◆ Stored data entries ◆
--------------------------------

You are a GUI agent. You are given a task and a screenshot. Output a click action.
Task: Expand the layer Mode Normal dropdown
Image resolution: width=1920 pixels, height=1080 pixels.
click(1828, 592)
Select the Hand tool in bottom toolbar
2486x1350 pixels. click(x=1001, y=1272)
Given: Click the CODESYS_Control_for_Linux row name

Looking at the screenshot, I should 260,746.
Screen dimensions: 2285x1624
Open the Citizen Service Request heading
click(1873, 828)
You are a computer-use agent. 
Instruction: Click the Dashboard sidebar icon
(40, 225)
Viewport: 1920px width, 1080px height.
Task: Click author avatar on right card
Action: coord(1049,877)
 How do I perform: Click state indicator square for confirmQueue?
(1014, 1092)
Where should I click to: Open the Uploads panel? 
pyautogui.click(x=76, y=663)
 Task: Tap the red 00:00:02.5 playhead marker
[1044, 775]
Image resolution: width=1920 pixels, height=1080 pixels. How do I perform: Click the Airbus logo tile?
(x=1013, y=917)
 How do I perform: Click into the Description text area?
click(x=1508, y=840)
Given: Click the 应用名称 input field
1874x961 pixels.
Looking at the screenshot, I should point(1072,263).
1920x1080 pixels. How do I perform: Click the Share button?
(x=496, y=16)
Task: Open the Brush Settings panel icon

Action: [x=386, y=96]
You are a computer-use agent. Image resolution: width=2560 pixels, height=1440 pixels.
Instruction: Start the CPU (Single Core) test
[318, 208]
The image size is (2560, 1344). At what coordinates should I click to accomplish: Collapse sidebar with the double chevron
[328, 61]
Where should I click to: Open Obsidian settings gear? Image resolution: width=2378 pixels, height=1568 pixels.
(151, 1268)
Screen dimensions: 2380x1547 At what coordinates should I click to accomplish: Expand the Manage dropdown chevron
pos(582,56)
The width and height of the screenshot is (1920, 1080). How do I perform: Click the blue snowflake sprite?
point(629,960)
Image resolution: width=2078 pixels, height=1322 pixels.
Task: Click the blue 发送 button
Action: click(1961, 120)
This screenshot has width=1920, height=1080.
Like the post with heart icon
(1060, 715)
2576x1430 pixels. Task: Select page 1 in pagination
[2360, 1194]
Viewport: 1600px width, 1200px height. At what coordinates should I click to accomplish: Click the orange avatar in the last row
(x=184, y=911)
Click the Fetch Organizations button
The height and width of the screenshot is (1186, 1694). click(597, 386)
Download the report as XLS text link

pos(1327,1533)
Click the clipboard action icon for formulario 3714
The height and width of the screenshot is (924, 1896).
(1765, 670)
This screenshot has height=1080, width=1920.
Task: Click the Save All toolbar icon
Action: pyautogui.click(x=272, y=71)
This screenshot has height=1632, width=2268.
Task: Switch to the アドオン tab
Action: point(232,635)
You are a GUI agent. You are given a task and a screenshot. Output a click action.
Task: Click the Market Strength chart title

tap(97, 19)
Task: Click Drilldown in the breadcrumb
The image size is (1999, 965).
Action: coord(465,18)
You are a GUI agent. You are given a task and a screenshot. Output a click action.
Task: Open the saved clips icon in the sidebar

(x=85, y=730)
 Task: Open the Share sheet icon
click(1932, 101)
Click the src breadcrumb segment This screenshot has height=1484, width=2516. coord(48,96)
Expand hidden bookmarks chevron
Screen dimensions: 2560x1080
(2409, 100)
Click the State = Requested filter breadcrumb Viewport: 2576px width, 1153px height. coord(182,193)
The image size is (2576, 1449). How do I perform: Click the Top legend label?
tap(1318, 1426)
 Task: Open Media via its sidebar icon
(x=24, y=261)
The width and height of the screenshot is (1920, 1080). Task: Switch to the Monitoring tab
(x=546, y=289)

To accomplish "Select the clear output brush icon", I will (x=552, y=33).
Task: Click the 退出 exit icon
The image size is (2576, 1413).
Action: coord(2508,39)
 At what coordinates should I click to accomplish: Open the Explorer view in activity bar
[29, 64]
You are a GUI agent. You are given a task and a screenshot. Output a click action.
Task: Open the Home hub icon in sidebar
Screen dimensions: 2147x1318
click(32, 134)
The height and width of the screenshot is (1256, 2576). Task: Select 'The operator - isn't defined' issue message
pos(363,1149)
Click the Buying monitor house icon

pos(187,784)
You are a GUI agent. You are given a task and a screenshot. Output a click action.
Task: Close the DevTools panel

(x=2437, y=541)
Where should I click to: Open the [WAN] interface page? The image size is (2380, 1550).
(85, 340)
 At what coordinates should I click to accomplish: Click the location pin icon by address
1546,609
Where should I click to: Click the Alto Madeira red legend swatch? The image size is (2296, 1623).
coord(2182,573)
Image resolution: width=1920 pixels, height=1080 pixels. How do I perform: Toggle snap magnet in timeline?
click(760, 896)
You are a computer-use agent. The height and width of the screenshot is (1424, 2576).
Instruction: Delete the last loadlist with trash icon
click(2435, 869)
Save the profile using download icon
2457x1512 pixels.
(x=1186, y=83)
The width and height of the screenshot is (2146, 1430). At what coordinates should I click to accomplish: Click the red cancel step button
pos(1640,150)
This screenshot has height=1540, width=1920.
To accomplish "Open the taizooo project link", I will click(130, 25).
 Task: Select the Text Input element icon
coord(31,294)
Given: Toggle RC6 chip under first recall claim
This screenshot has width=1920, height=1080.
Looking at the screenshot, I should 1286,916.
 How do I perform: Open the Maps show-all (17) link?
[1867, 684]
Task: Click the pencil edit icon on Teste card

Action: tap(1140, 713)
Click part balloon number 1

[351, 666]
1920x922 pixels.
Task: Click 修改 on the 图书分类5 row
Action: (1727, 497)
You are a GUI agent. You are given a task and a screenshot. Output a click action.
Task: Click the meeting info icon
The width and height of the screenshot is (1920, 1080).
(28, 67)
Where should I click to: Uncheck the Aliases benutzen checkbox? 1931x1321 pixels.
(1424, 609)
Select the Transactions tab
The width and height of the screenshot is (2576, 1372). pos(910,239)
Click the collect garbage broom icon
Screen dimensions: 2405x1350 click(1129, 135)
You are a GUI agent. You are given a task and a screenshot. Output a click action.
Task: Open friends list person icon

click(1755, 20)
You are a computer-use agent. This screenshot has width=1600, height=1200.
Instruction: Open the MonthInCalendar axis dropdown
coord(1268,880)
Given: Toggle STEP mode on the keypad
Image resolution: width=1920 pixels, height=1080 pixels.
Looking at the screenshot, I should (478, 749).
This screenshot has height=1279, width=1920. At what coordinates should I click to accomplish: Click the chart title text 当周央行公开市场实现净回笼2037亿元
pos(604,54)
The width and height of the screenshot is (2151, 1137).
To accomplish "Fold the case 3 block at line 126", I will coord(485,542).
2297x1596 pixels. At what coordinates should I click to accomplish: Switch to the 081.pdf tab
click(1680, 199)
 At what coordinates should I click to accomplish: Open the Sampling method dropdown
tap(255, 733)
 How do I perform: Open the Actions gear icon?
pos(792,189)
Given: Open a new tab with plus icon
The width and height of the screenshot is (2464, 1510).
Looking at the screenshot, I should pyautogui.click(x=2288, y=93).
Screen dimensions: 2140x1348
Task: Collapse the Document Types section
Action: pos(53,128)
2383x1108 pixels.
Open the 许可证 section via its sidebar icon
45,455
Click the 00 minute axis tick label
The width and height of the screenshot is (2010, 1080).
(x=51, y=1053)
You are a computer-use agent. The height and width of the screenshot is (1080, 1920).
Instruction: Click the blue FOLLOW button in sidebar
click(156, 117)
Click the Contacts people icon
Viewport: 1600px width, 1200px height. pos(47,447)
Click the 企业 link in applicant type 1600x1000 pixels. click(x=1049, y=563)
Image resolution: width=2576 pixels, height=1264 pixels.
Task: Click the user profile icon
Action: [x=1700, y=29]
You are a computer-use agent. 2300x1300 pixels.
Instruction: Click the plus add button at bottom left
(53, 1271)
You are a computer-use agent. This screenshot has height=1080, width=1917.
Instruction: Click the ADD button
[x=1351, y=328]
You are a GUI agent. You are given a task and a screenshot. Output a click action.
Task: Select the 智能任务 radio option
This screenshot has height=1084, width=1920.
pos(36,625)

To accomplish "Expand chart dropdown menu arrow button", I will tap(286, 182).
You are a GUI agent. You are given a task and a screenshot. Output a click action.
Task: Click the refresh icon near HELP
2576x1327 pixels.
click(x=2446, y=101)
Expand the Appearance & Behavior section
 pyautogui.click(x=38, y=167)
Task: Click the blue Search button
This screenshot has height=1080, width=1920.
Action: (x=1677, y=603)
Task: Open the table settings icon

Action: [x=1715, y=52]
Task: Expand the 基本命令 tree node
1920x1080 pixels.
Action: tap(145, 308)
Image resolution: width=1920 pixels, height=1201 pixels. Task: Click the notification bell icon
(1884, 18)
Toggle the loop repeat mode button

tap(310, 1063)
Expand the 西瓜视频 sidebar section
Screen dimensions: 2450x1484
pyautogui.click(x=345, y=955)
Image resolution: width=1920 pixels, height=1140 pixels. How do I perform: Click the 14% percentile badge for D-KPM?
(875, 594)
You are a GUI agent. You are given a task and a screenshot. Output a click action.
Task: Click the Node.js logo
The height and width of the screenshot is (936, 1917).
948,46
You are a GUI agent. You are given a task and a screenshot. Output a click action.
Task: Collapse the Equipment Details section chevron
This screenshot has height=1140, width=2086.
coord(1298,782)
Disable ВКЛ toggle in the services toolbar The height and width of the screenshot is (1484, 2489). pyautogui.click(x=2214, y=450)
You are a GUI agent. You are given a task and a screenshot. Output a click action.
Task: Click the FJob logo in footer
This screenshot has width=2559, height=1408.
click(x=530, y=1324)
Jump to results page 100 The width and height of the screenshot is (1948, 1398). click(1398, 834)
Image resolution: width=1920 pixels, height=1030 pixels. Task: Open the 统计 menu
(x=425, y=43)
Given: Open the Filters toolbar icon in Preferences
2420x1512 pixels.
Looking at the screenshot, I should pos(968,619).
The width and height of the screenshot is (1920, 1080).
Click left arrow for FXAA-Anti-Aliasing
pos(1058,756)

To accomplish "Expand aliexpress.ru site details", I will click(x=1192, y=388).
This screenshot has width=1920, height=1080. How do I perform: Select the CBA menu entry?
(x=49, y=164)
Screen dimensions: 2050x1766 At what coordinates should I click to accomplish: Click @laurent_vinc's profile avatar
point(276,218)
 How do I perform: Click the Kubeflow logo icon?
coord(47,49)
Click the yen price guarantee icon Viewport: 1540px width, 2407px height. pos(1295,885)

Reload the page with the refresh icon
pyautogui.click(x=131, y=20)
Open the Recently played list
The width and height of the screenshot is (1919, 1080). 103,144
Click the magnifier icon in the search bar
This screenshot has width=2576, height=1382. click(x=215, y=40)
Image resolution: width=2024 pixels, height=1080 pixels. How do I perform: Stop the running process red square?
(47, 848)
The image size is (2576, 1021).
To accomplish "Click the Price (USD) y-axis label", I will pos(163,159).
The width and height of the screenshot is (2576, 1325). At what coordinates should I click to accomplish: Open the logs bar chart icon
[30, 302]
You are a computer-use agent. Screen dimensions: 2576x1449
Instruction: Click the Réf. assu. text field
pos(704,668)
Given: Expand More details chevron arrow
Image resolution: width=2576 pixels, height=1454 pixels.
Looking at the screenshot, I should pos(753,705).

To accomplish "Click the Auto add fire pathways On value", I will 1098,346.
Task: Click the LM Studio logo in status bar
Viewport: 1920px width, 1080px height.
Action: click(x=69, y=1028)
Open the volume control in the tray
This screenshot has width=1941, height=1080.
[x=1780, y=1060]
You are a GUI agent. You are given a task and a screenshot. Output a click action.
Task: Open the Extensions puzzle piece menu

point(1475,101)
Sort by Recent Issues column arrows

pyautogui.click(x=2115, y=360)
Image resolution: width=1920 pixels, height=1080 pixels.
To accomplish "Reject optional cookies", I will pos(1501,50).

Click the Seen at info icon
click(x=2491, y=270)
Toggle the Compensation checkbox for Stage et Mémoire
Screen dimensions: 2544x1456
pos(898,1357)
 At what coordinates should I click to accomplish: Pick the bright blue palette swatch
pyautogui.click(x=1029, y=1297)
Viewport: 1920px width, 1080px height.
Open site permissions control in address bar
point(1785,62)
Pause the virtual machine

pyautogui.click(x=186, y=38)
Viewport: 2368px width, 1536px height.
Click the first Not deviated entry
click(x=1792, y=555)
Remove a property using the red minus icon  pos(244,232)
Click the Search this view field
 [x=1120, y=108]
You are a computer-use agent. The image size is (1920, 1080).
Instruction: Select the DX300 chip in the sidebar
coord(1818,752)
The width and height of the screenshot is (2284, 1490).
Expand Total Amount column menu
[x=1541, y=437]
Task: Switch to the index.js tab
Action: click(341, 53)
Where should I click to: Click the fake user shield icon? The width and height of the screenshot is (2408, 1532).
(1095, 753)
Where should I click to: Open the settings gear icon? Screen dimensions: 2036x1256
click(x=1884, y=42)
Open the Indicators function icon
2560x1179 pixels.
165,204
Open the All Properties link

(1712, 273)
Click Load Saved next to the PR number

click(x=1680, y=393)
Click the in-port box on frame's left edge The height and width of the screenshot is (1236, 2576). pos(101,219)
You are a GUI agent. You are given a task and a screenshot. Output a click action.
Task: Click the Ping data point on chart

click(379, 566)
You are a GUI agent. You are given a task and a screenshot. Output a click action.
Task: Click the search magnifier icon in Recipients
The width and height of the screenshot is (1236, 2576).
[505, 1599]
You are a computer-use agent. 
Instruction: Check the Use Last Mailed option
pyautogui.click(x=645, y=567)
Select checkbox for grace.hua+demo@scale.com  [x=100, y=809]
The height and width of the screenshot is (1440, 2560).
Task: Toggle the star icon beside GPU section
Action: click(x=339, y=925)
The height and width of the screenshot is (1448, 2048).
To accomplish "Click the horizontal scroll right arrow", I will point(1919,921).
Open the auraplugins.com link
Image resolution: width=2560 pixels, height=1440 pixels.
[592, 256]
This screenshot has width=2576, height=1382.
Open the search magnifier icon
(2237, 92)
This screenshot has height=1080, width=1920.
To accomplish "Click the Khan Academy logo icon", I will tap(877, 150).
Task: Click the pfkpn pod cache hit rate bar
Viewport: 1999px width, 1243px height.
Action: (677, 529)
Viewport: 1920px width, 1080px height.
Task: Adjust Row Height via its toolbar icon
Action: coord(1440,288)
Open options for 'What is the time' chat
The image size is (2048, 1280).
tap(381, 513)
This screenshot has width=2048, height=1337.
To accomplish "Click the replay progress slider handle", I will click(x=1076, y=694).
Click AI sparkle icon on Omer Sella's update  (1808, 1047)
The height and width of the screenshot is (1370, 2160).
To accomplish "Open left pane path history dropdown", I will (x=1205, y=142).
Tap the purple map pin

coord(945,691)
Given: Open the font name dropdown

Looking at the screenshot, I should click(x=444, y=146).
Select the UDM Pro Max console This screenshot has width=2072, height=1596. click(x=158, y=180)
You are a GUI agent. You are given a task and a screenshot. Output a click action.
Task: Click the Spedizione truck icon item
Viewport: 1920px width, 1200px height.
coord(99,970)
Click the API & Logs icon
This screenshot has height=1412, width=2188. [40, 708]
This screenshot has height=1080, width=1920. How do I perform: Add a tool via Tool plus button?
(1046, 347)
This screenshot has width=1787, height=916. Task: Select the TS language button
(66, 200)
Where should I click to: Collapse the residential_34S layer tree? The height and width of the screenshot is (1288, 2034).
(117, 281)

--------------------------------

Lines holding the word "computer" are the answer; copy every one from the records above.

You are a computer-use agent. 
You are a computer-use agent. Image resolution: width=2560 pixels, height=1440 pixels.
You are a computer-use agent. The height and width of the screenshot is (1424, 2576).
You are a computer-use agent. This screenshot has width=1600, height=1200.
You are a computer-use agent. The height and width of the screenshot is (1080, 1920).
You are a computer-use agent. 2300x1300 pixels.
You are a computer-use agent. This screenshot has height=1080, width=1917.
You are a computer-use agent. Screen dimensions: 2576x1449
You are a computer-use agent. The image size is (1920, 1080).
You are a computer-use agent. 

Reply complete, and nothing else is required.